ふと出先で見かけた黒い隊服に気が付いた私は、躊躇いなくその背中を叩いた。がはっとか苦しそうな声が聞こえるのと同時に、私に気付いていた総悟がおっすと声をかけてくる。


「姉さんダメでしょ、今マヨ入り煎茶飲ませようとしてたのに邪魔しちゃァ」

「うっわまじでか。そりゃごめんね。代わりに君にはいいこと教えてあげようおいでおいで」

「何ですかィこいつの弱点なら知り尽くしてますぜ?」

「ほらいいから耳貸しなって」


にやにやしながら会話を続行しようとしていると、突然背後から頭をがっと掴まれた。般若が見えない大丈夫。鬼が見える、大丈夫じゃなかった。


「……×?何言おうとしてんだてめえ……?」

「トシの弱点でったい痛い!!やめなさいよ幼気な市民殴るなんて!」

「そうですぜ、こんな絶壁でも市民でさァ」

「総悟あとで面貸せ」


絶壁とは失礼な。スレンダーとかいえないのかこいつ。

じろりと隣に立つ少年を睨んでからトシを見上げると、びきりと頬とかその他もろもろを引きつらせていた。ぐいぐい縮めようとする手を離してくれないかなー。
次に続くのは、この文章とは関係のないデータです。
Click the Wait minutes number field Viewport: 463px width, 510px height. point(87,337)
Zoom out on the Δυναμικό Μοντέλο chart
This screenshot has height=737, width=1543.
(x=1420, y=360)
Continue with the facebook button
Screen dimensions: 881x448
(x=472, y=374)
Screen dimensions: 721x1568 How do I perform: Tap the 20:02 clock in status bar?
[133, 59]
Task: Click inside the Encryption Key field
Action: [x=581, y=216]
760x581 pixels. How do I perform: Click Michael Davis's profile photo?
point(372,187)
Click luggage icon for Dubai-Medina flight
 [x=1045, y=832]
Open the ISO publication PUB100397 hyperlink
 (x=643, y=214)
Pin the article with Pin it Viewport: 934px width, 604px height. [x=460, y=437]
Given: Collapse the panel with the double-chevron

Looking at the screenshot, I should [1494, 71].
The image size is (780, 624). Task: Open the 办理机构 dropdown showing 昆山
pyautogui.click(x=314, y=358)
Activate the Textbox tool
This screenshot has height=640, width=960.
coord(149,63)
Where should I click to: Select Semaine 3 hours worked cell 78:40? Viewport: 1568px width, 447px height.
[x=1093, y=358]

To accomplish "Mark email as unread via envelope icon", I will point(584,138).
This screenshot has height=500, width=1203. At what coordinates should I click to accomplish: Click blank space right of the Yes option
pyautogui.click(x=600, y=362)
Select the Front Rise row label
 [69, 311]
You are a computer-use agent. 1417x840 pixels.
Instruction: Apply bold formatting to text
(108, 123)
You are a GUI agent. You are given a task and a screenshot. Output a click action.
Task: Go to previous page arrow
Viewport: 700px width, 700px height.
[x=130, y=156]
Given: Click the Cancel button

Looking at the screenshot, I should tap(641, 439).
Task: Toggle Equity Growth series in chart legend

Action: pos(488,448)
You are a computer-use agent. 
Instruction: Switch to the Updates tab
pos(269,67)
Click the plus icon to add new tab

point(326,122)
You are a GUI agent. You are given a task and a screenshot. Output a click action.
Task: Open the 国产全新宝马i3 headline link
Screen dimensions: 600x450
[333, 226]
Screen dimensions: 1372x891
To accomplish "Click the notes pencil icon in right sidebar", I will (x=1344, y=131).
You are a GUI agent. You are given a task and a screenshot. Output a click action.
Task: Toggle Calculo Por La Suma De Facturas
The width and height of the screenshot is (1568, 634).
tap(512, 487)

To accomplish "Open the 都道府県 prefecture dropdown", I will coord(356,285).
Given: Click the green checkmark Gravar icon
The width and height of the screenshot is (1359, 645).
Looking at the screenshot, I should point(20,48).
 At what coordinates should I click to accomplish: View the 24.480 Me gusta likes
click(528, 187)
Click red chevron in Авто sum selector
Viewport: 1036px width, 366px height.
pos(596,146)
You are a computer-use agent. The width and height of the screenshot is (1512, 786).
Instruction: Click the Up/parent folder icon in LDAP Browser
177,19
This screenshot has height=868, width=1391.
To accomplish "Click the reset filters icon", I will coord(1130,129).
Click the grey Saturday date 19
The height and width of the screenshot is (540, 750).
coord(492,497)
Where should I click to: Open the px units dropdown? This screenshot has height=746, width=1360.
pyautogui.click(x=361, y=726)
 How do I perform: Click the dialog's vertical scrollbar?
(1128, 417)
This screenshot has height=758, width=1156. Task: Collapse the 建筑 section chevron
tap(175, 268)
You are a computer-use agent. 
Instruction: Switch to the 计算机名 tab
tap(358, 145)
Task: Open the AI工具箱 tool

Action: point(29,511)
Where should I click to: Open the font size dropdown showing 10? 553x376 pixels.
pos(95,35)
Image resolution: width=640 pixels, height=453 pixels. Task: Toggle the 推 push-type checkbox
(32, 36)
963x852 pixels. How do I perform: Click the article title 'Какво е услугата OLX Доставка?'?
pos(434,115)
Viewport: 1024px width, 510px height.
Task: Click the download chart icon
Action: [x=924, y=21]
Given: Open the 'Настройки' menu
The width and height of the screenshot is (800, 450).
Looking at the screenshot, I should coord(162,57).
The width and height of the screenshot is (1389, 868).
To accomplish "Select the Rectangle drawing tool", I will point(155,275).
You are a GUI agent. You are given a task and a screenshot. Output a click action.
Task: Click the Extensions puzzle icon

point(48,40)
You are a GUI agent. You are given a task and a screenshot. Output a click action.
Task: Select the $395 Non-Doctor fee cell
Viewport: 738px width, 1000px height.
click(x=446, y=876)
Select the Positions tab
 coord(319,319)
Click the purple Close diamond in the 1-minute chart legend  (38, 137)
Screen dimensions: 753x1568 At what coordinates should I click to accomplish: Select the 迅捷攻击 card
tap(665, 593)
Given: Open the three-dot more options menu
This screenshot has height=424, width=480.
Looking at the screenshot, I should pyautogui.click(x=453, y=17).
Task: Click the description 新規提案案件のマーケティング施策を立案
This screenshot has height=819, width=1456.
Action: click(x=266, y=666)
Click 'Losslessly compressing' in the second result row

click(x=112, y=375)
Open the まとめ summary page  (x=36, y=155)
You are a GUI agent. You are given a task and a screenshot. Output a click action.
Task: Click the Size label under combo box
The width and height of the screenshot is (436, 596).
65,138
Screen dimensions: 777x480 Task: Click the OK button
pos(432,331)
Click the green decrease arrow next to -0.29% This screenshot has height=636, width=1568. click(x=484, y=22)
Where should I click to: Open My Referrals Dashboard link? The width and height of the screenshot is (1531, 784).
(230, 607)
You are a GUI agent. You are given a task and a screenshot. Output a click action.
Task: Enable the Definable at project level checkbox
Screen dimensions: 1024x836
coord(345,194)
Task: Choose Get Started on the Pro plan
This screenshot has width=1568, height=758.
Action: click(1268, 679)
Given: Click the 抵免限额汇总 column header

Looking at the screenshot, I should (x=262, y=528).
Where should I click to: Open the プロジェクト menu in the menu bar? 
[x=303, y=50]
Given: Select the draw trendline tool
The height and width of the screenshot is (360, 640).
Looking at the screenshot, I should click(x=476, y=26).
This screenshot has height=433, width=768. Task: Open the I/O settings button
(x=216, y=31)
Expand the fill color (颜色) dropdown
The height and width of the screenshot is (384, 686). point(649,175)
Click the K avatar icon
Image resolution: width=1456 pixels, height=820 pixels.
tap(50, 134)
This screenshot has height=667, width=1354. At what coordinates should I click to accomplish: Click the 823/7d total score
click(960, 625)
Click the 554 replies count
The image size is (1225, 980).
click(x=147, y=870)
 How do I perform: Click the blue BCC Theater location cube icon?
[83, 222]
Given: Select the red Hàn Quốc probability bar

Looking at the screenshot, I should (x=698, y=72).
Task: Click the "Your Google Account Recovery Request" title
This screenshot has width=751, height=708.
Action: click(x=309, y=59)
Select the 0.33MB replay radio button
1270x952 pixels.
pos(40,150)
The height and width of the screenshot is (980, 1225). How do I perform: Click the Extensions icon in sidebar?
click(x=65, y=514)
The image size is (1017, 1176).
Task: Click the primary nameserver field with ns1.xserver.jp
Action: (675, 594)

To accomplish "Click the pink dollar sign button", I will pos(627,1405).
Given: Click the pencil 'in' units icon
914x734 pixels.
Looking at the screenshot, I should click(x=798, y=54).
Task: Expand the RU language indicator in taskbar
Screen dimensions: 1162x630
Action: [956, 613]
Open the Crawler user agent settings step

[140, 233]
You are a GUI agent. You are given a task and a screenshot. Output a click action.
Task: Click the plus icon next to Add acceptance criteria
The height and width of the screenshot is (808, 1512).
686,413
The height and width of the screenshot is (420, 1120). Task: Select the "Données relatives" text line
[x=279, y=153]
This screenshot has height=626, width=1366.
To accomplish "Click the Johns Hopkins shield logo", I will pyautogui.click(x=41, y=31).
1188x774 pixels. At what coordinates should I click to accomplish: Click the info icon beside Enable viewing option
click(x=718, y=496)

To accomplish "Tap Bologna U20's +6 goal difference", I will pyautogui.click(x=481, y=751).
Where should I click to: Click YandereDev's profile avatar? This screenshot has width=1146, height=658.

「……てめえのどこが幼気な市民だァア!!そもそも幼さのかけらもねえじゃねえか!」

「幼気=幼いだと思ってるあたりロリコンの気あるんじゃね。大丈夫?トシついに幼女にまで手出すの?」

「にまでってなんだにまでって!!お前調子乗ってるとさばくぞ……?」

「解体ショーのネタにはされたくないので拒否する!」

「拒否権あると思ってんのかァア!!」

「ないわけがなかろう」

「意味わかんなくなるんで黙ってなせェ土方この野郎」

「てめえが黙れ?な?」


ぎりぎりするトシの手を振り払って、総悟のほうに近寄った。


「なんでさァ」

「おい、×、総悟誑かすなよ」

「「ねえよ」」

「総悟やっぱ面貸せ」


んん?随分失礼だなあとじろりと睨んではき捨てる。総悟はにやっと笑ってから手のひらを返して、そのまま歩きだした。慣れた退場に苛立つのはなんでかなー。


「今恩売ってやるんでしょうや、チャラにしろィ」

「おいこら総悟!!さぼるのも大概にしろ!!」

「さぼるなんて失敬な、幼気な市民のために仕事してやってんでさァ。……×、うまくやれよ」


ぽすんと横を通り抜けるときに頭に手が落ちて、うんと軽く頷いた。本当は、ただちょっと緊張して、声が出なかっただけなんだけど。

そして道端で二人っきりになった。高いところにある鋭い視線が突き刺さって、でもそれが嫌じゃないんだから笑えてくる。好きすぎだっつの。


「で、総悟追い払ってまで話したかったことってなんだよ?くだらないことだったら斬るぞ」

「ちょ待てやなんで殺気立たれなきゃいけないの。……トシ、今日誕生日でしょ?」


やれやれ物騒なやつめ、そんなふうに笑いながら尋ねれば、真剣な瞳が瞠目した。おーでかい。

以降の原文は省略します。